WHAT TO DO: Quote the whole listing word for word. Do not include the pictures.

SUPPLIED DATA:
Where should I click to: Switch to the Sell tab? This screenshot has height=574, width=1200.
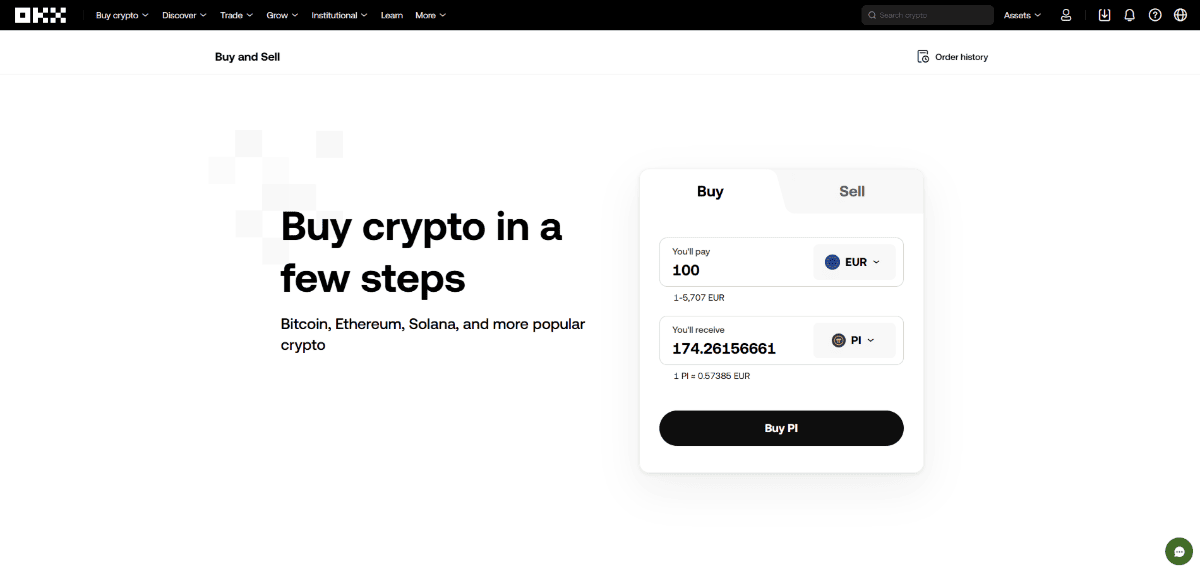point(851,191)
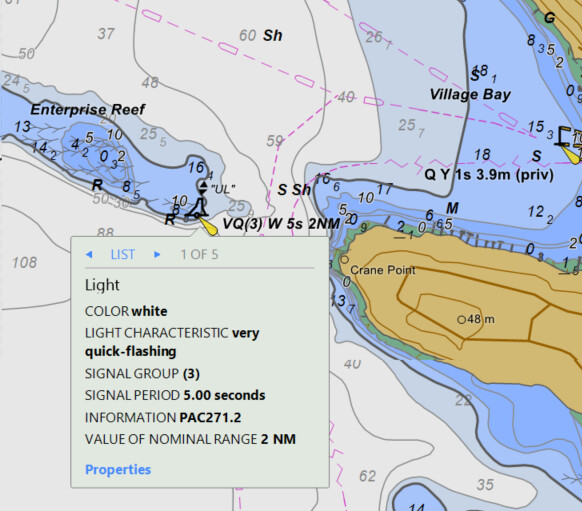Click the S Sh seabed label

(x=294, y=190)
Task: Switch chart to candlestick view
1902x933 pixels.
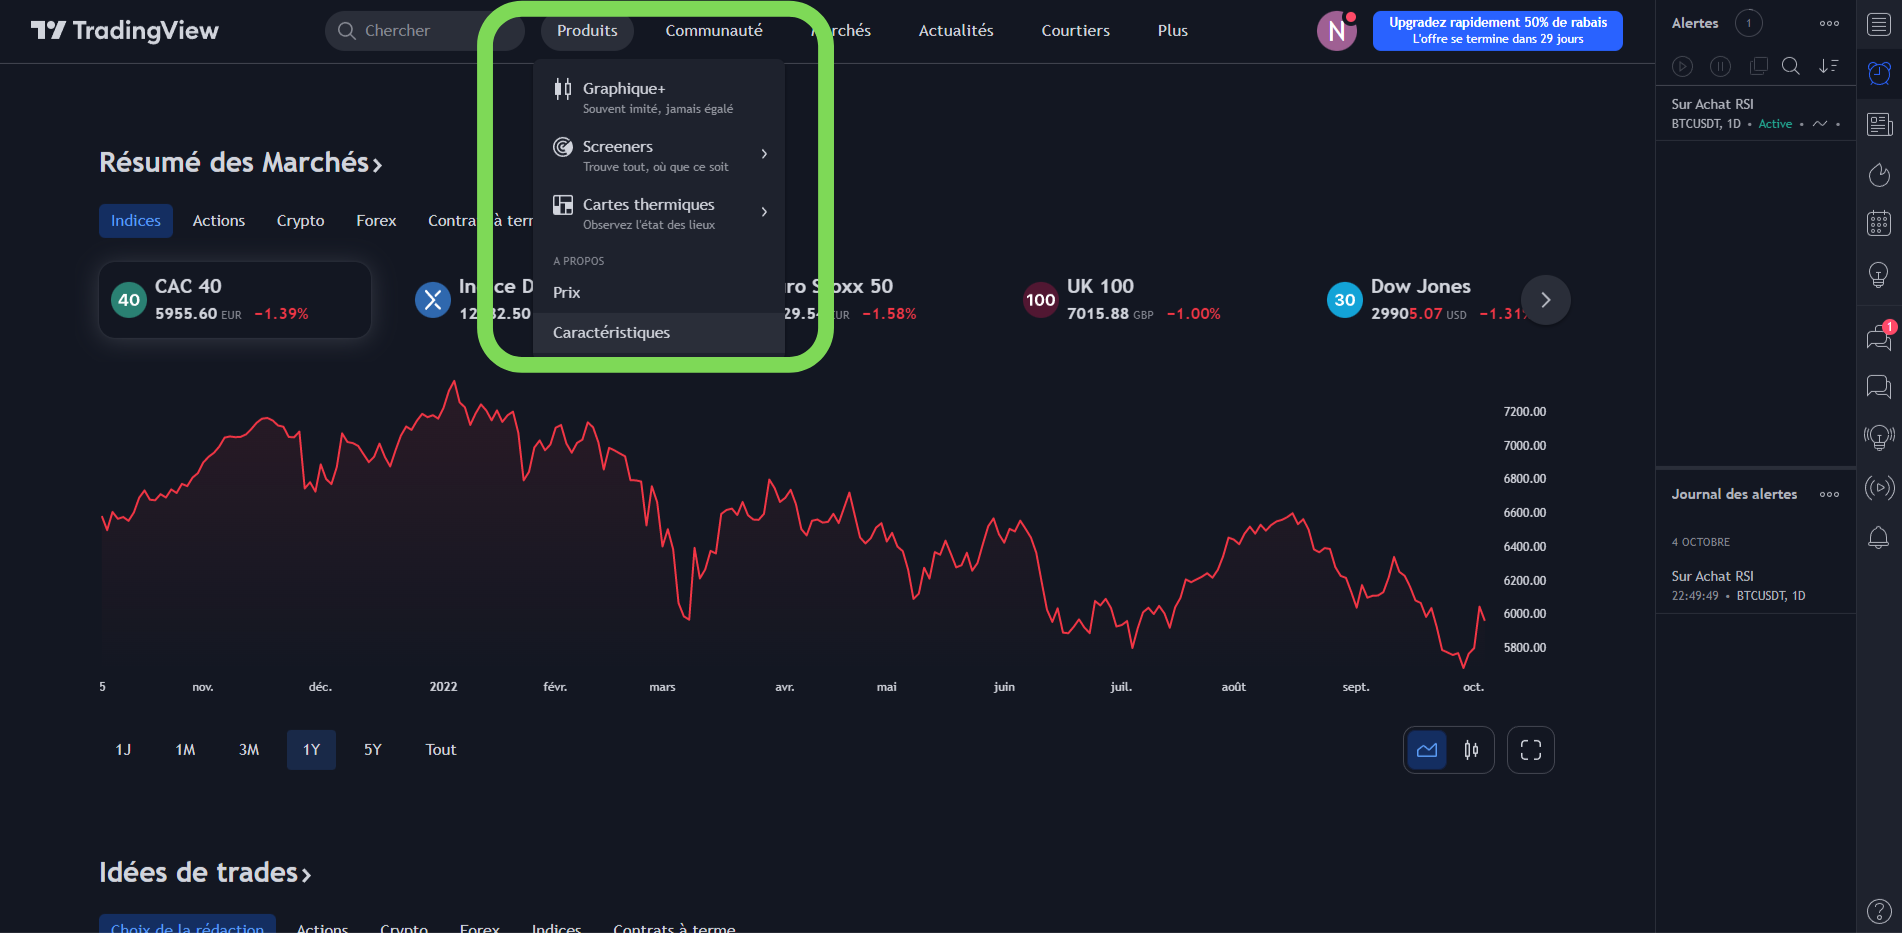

RESULT OF THE EXERCISE:
Where should I click to: Switch to the Sell tab? This screenshot has height=574, width=1200.
point(851,191)
Click the S Sh seabed label

(x=294, y=190)
Task: Switch chart to candlestick view
1902x933 pixels.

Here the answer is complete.